The 54cm bike uses a 42cm bar on the F5.

The spex for that size are:

VS DB	38/40 cm	74 mm	130 mm	31.8 mm/110mm
VS DB	*42*/44 cm	*78 mm	140 mm	31.8 mm/110mm*


The bars width and drop are variable (VS = variable shape) so the reach and drop will depend on size. Our carbon bars are similar with added variation among the sizes.

Weight on the bars from the F5 will be 285g + a few grams for any size over 38cm.

-SD


----------



## Superdave3T (May 11, 2009)

zach.scofield said:


> Here are the weights I am measuring as I go. The weights are recorded from a hanging park shop scale. It is accurate to +/- 5gr. (ie: 220 may be anywhere between 215 to 224). I do plan on getting more accurate weights when my small digital scale comes in. Weights in red are weighed, weights in blue are Mfg. listed weights
> 
> *Bike:* 2011 Felt F5
> 
> ...


For anyone who cares, here is a video of us testing the stiffness and weight of one of the Garmin painted team frames. They use a threaded alloy BB shell, not a carbon BB30 shell like the stock bikes because the team is supplied with Dura Acce bottom brackets and Shimano doesn't make a BB30 crankset. That adds a few grams.

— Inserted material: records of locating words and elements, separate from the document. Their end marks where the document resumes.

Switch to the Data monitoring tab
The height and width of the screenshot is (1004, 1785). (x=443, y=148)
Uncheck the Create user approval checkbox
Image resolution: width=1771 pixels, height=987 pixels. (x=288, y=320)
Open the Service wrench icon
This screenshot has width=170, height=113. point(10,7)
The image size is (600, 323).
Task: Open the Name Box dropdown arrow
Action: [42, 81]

http://www.youtube.com/watch?v=eYnnKwmnaBM

Weight 841g with hanger, bottle bolts, alloy BB, Paint and graphics = 841gm 
hanger, bolts, screws -28gm
Carbon BB shell -25gm for OEM not team spec
Published 800 gm with paint size 54 + 20g per size up or down (+100g for 61cm)
EFBE Diagonal stiffness = 156 N/mm (!)
Stiffness to weight at (STW) 800gm = *195.00*

-SD


----------



## unga89 (Apr 6, 2006)

does any one have weight of wheels and felt stock F5 hubs ??


----------